EXCERPT PROVIDED
The Dark Knight Rises Interpretation
Jonathan Chait has a nice roundup on how almost the entire blogosphere apparently views the new Batman film as fascist. And this is a real pity, partly because the anti-fascist sensibilities in Nolan's latest blockbuster are not particularly subtle, but mostly because it suggests that a lot of people are missing the point of the film's upbeat ending.
To understand the ending of the film it is necessary to return to the beginning. Opening with a shot of ice cracking in the shape of a bat symbol, Nolan's latest film starts with a metaphor it returns to time and again: that of the dangerous waters below consuming those who fall into them. The device in use here is the literary association between water and the subconscious, a common technique not insignificantly also used in Nolan's masterpiece Inception, where limbo was located "on the shores of our subconscious" and in which water imagery grew more intense and violent the further its characters travelled within themselves.
Whereas Inception used water symbolism in the service of Christian allegory, in the Batman trilogy Nolan uses it to make a political critique of the American War on Terror. This is the reason for the symbol's association with Batman, a figure who rejects democratic processes in order to fight terror with terror. As a "dark knight" who lives in a cave dominated by a waterfall ("water" + "fall"), Batman reflects the destructive aspects of Bruce Wayne's inner-psyche. The script jokes about this in many ways, such as in one scene where Batman attends a costume ball dressed up as his alter-ego. But whether made through levity, or more subtly as in the scene where John Blake intuits Bruce Wayne's real identity by virtue of their shared thematic identity (St. Swithin is the patron saint of rain), the thematic point is that Bruce Wayne is the "mask" worn by Batman just as Wayne Manor is the "mask" which covers the dark caverns below. As with the rivers which run through subterranean Gotham or the dark waters under the crust of ice, the evils in this film all lurk within and below.

Page and screen pointing data
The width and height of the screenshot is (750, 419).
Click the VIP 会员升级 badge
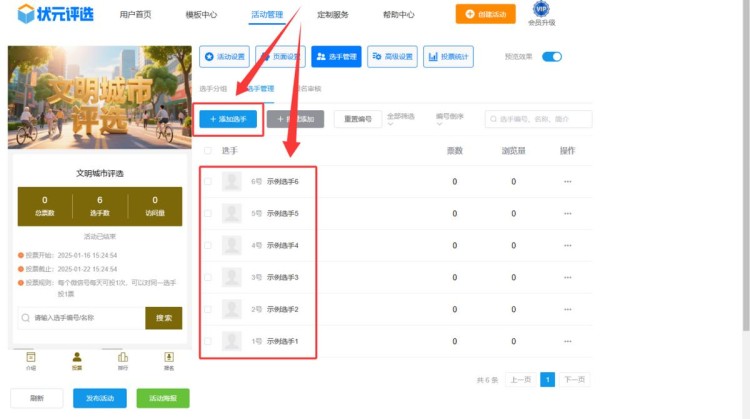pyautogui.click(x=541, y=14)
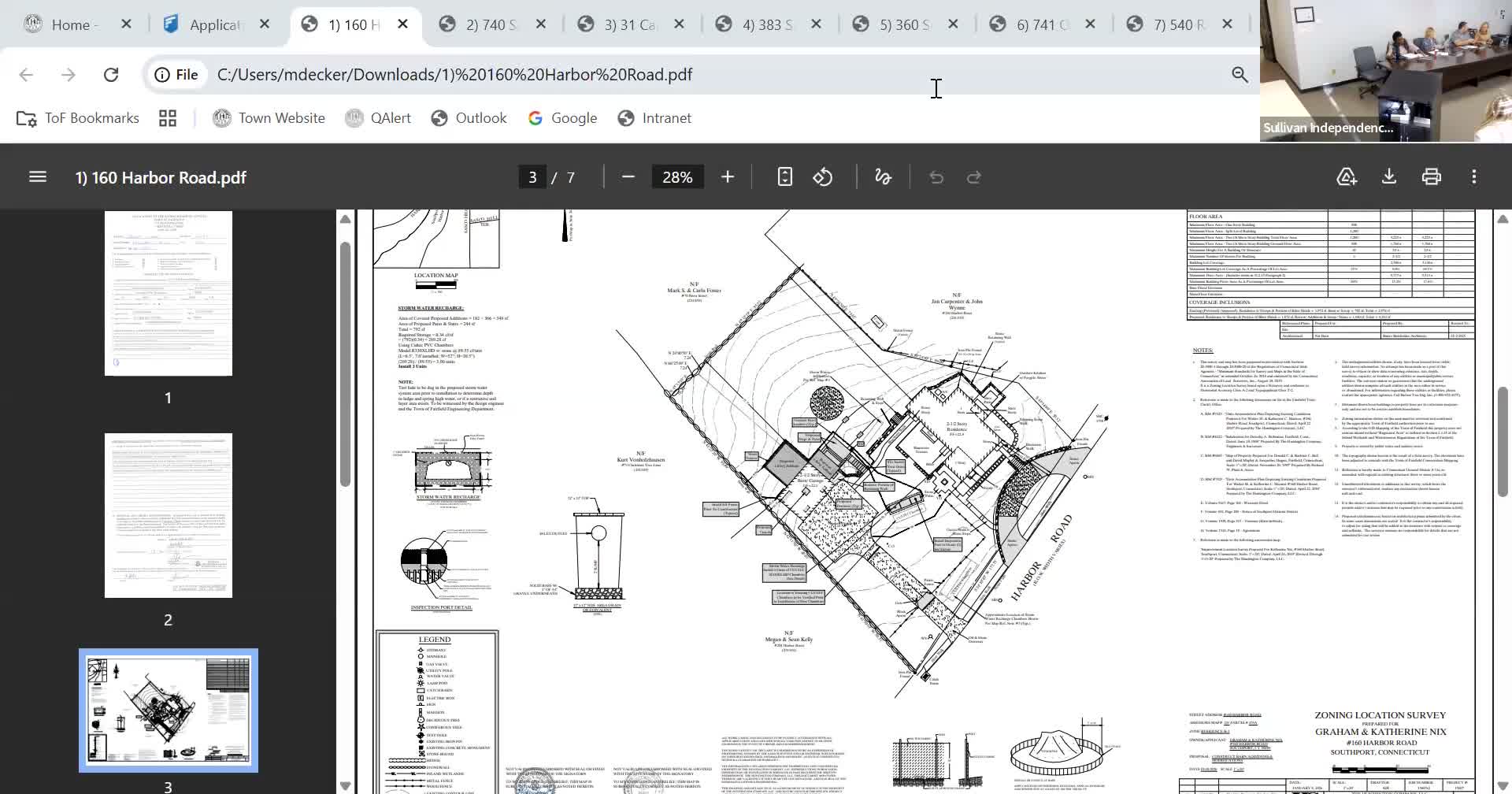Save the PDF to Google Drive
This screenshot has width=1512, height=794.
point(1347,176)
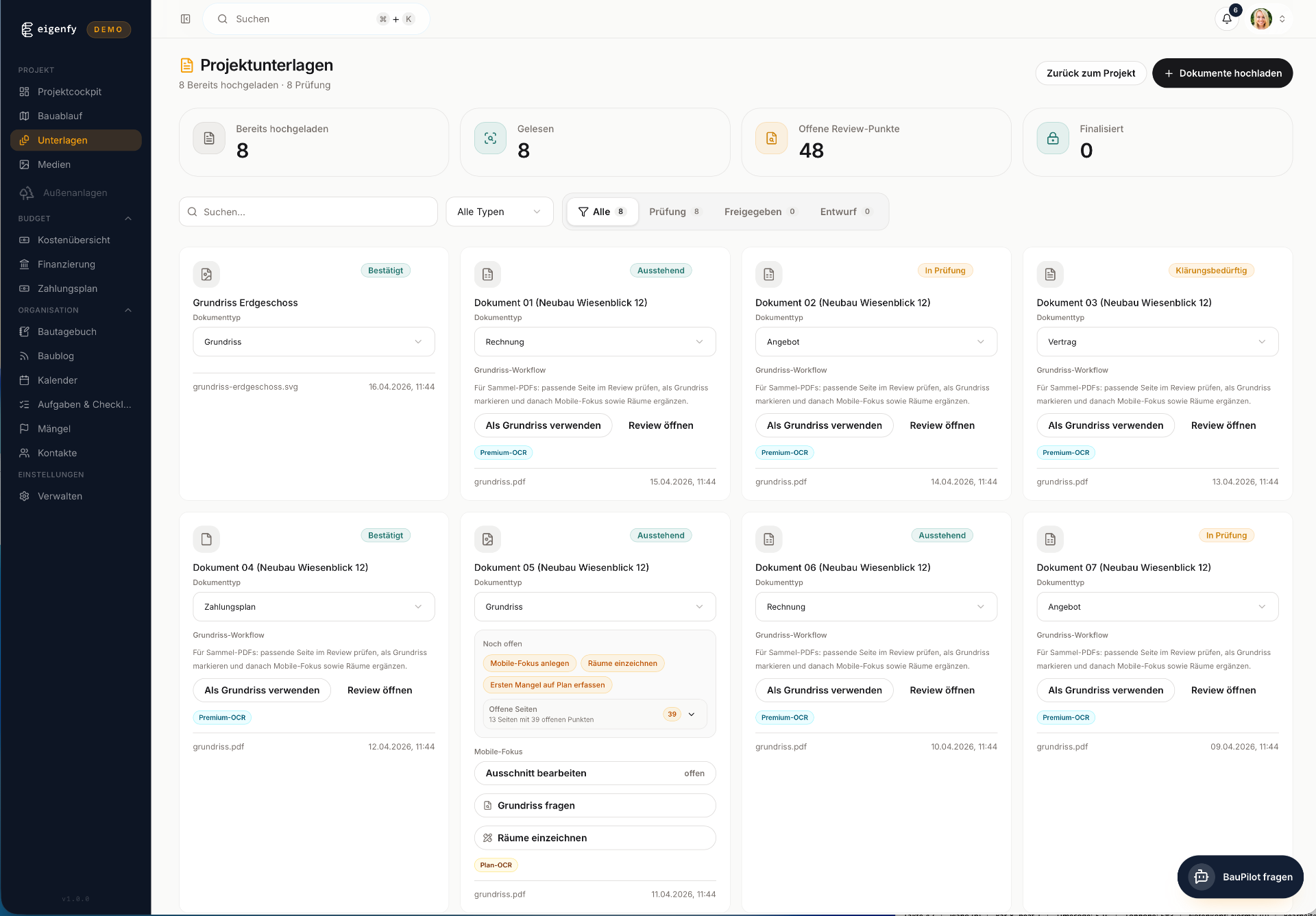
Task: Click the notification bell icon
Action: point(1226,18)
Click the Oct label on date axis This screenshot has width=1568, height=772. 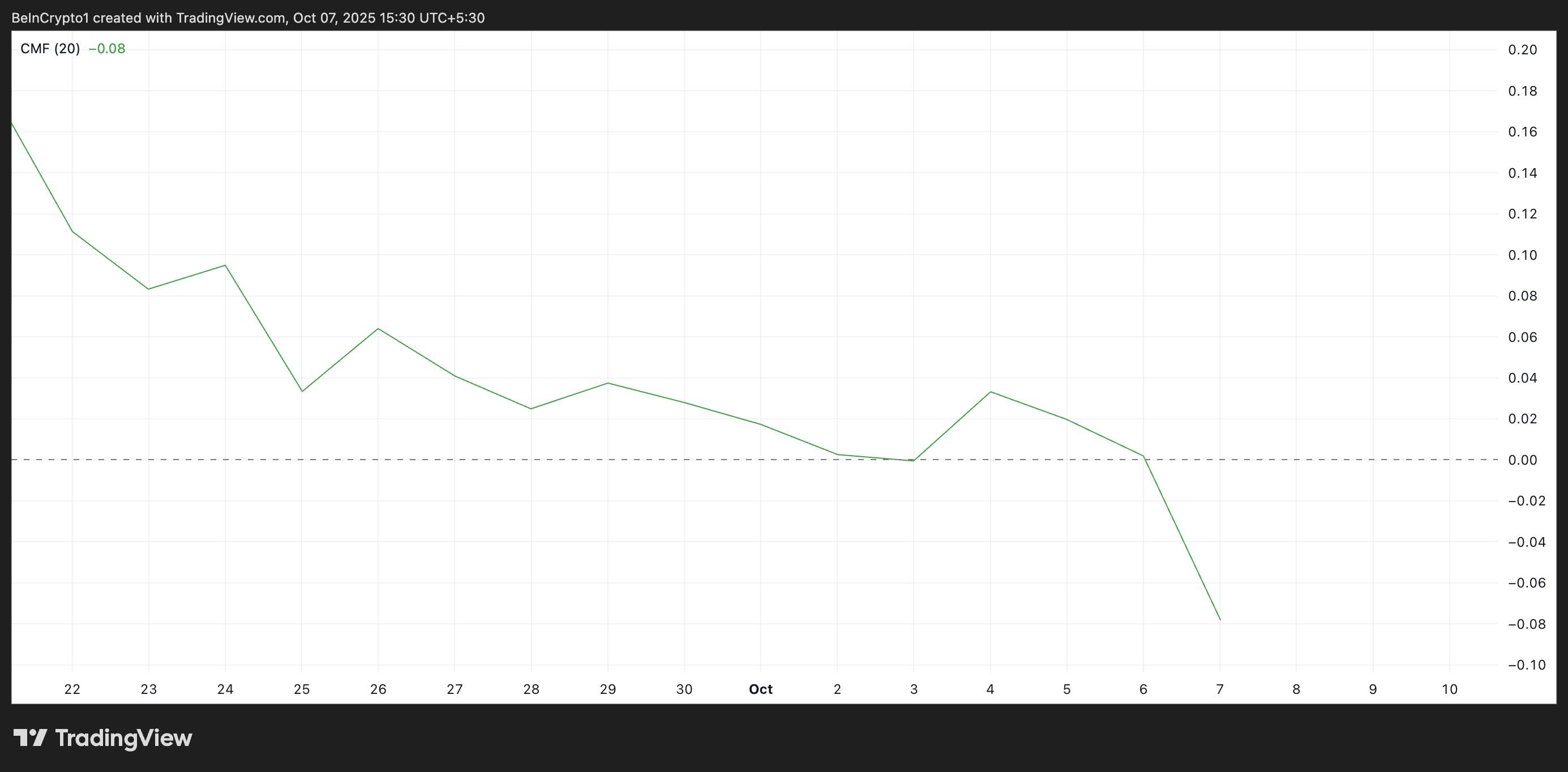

JOBS
[1] Using the essay on The Dark Knight Rises, answer the following questions.
(a) Whose roundup on the blogosphere's view of the new Batman film does the essay mention?
(b) What does the film's opening shot show?
(c) Of what is St. Swithin the patron saint?
[2] Extract every line of the page and screen pointing entries, leaving out the pictures.

SOLUTION SET
[1]
(a) Jonathan Chait's
(b) Ice cracking in the shape of a bat symbol
(c) Rain

[2]
The width and height of the screenshot is (750, 419).
Click the VIP 会员升级 badge
pyautogui.click(x=541, y=14)
Save the PDF to Google Drive
This screenshot has width=1512, height=794.
point(1347,176)
Task: Click the notification bell icon
Action: point(1226,18)
Click the Oct label on date axis This screenshot has width=1568, height=772. 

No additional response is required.